■ **YOUR TASK**:
Output range, inclusive: from the line containing "Task: Select the first slider dot" to the line containing "Screen dimensions: 1280x960". Restate those lines from the data below word for word and only those.

■ **SOURCE INFORMATION**:

▬▬▬▬▬▬

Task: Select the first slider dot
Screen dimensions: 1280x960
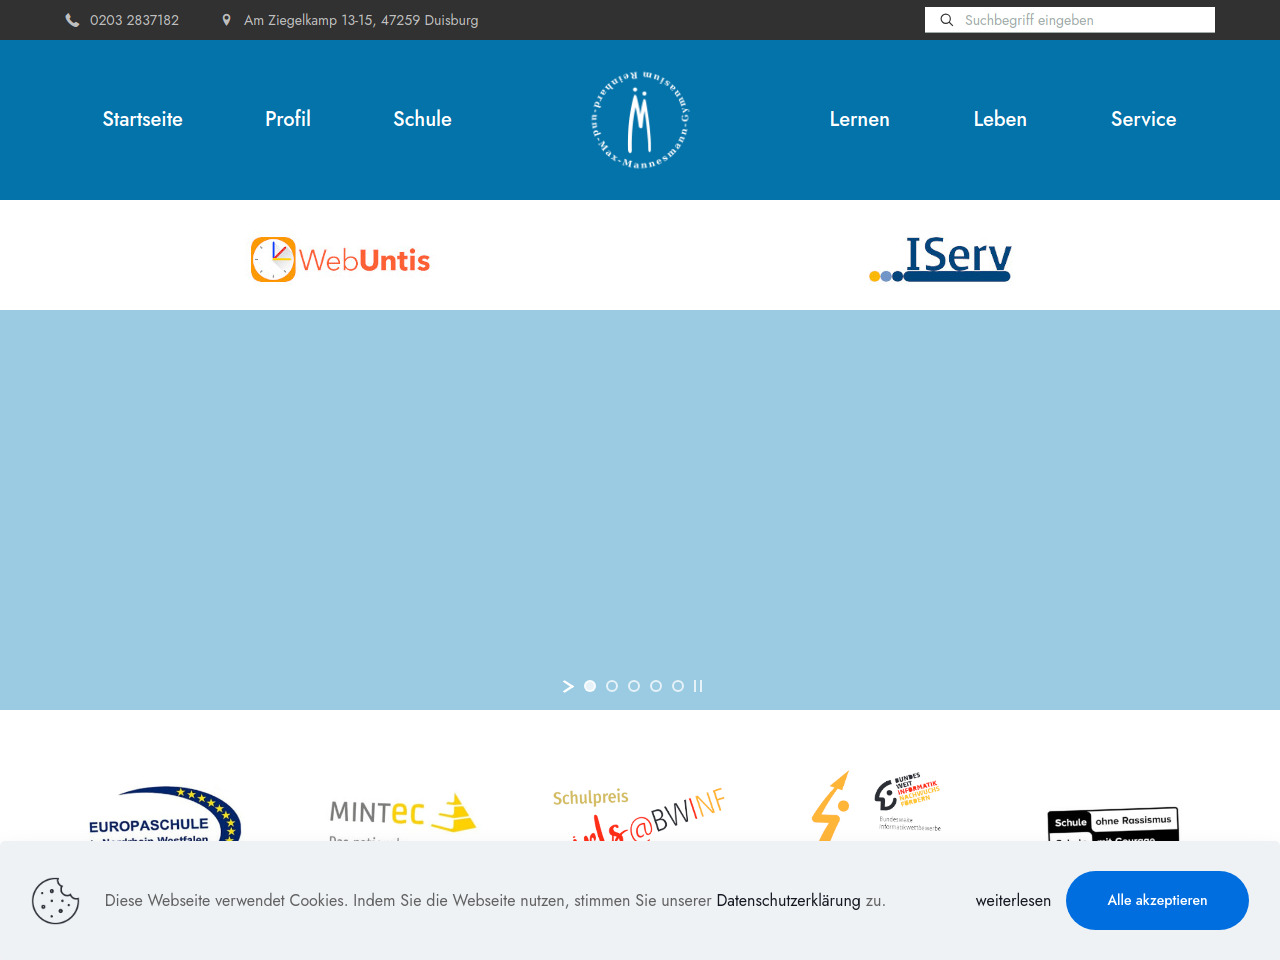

▬▬▬▬▬▬

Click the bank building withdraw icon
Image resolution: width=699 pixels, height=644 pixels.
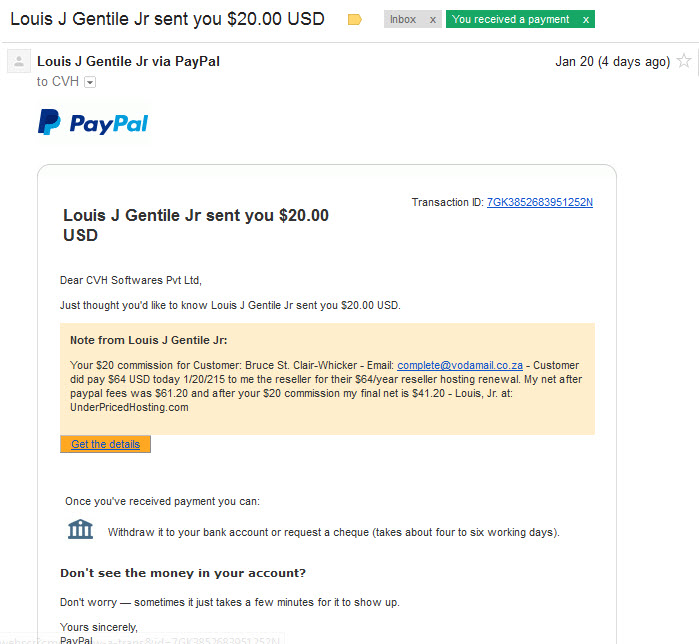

▬▬▬▬▬▬

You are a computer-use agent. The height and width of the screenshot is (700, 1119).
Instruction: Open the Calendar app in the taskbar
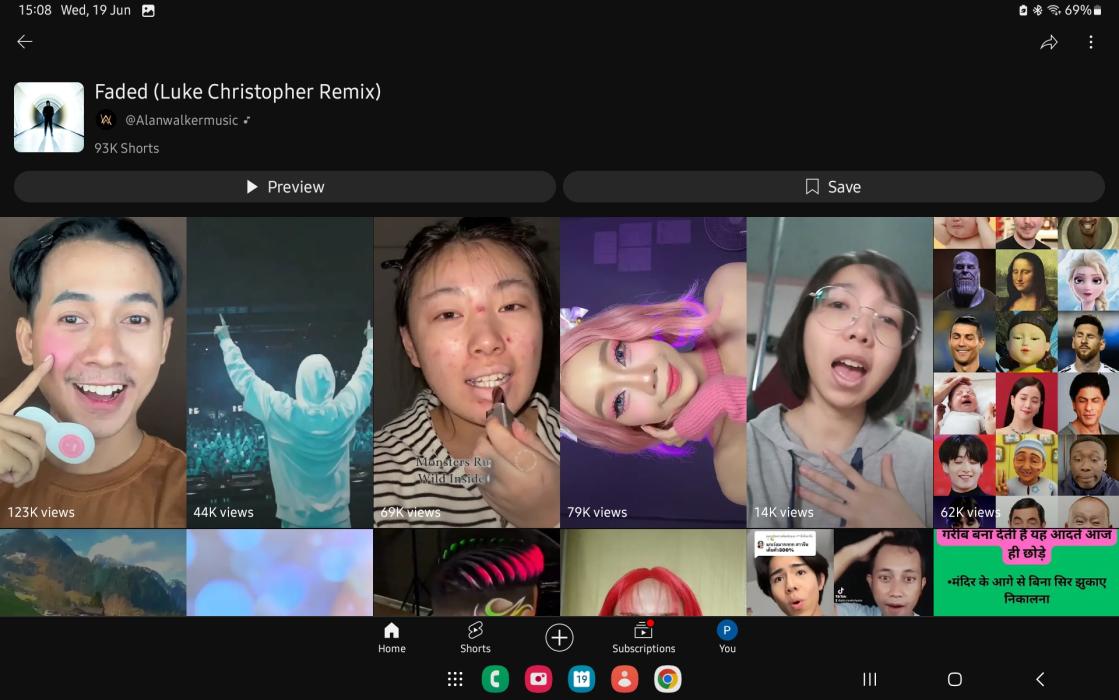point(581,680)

▬▬▬▬▬▬

■ **ANSWER SPACE**:
Task: Select the first slider dot
Screen dimensions: 1280x960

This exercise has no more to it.